OPINION

Bain: America needs a post-Confederate Constitution

Henry Bain

South Carolina’s battle flag may soon come down from the capitol flagpole, but other symbols of the Confederacy’s ideology remain in place.

For example, consider the U. S. Constitution, which is another kind of symbol as well as a law.

All copies of the Constitution promulgate detailed instructions for the recapture of slaves who have run away from their owners. They also specify that slaves are to be counted as three-fifths of a person in the Census, giving a boost to the slave-owning states in the House of Representatives and the Electoral College.

One might justify this presentation of our national charter by saying that it commemorates an earlier time or instructs students on the nation’s political history. That kind of thinking has prevailed for a long time in Charleston, only recently yielding in the face of an atrocity.

We would all be better off if all such language were consigned to the back of the document, and Americans were presented with a modern constitutional text that truly portrays our system of government as it exists in the 21st century—a Constitution that deserves to be read aloud each year when the House of Representatives begins its session.

I write on this subject with considerable feeling, since I have spent several years studying the Constitution and reorganizing it to suit our modern era.

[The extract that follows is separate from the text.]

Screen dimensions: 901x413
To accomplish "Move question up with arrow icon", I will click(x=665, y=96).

Americans need a straightforward, well-organized statement of American constitutional government, enabling readers to learn about the Constitution from its own words. In my own work, I have ended the constitutional text with a chapter titled “The Constitution of the Past,” in which appear all references to slavery and other egregious or at least embarrassing episodes of our history, such as Prohibition.

Also included are many long-obsolete housekeeping clauses, like the one that would’ve allowed President Harry S. Truman to run for a third term.

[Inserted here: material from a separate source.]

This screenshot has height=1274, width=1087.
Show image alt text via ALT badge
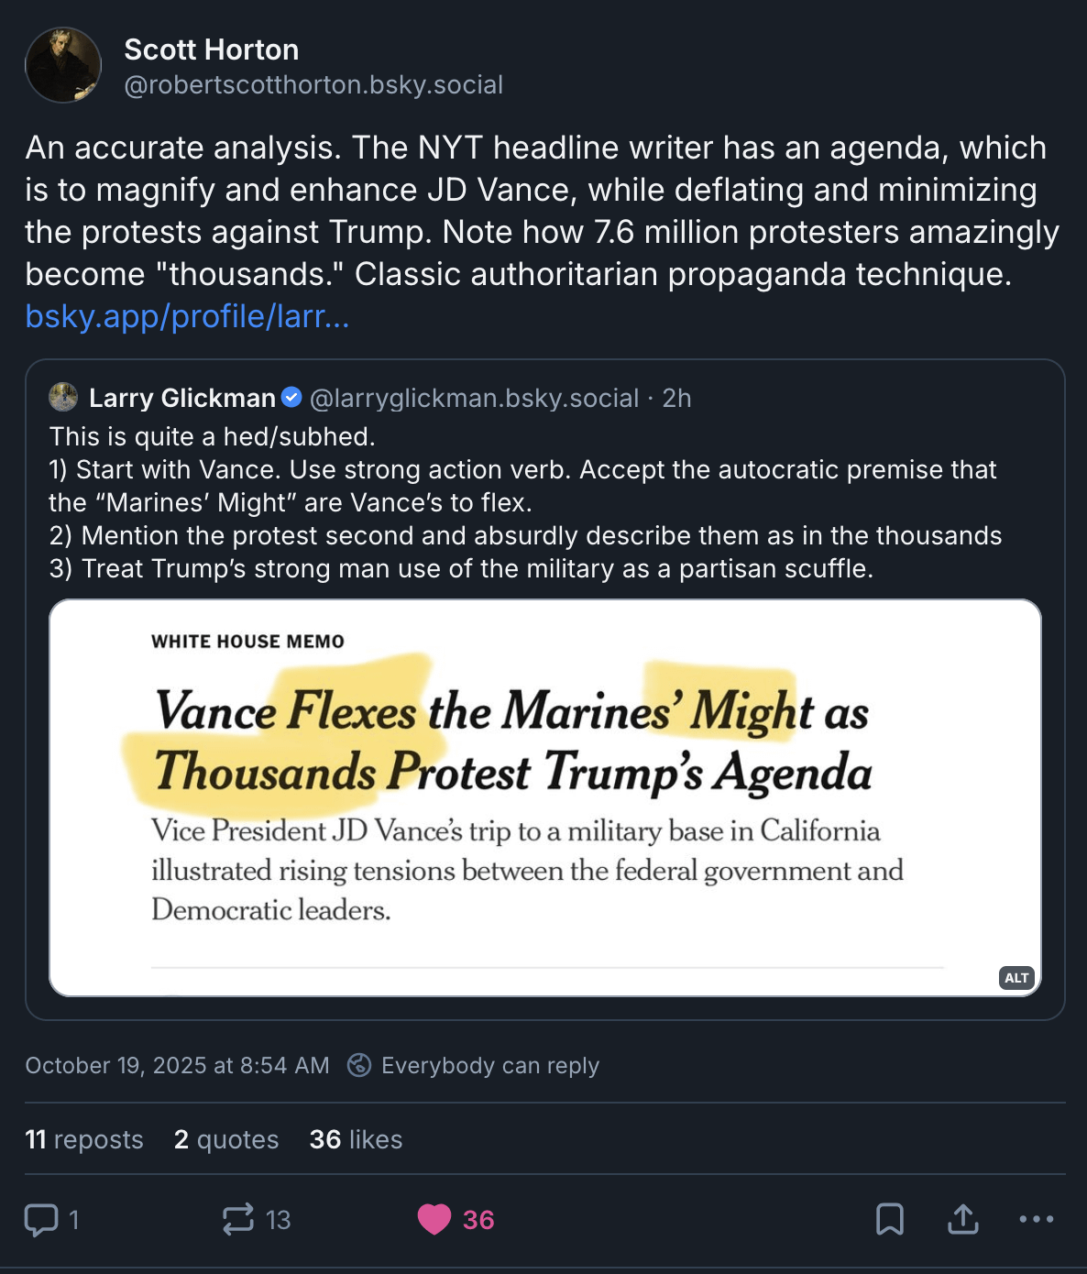(x=1016, y=978)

I hope that the coming generation of students, along with applicants for citizenship, lawyers, and ordinary citizens, will take an interest in this new and different edition of the Constitution and learn from it, noticing that slavery is at the back of the book where it belongs.

Henry Bain is a constitutional expert, government researcher and author of “The Constitution of the United States of America. Modern Edition. Rearranged and Edited for Ease of Reading.”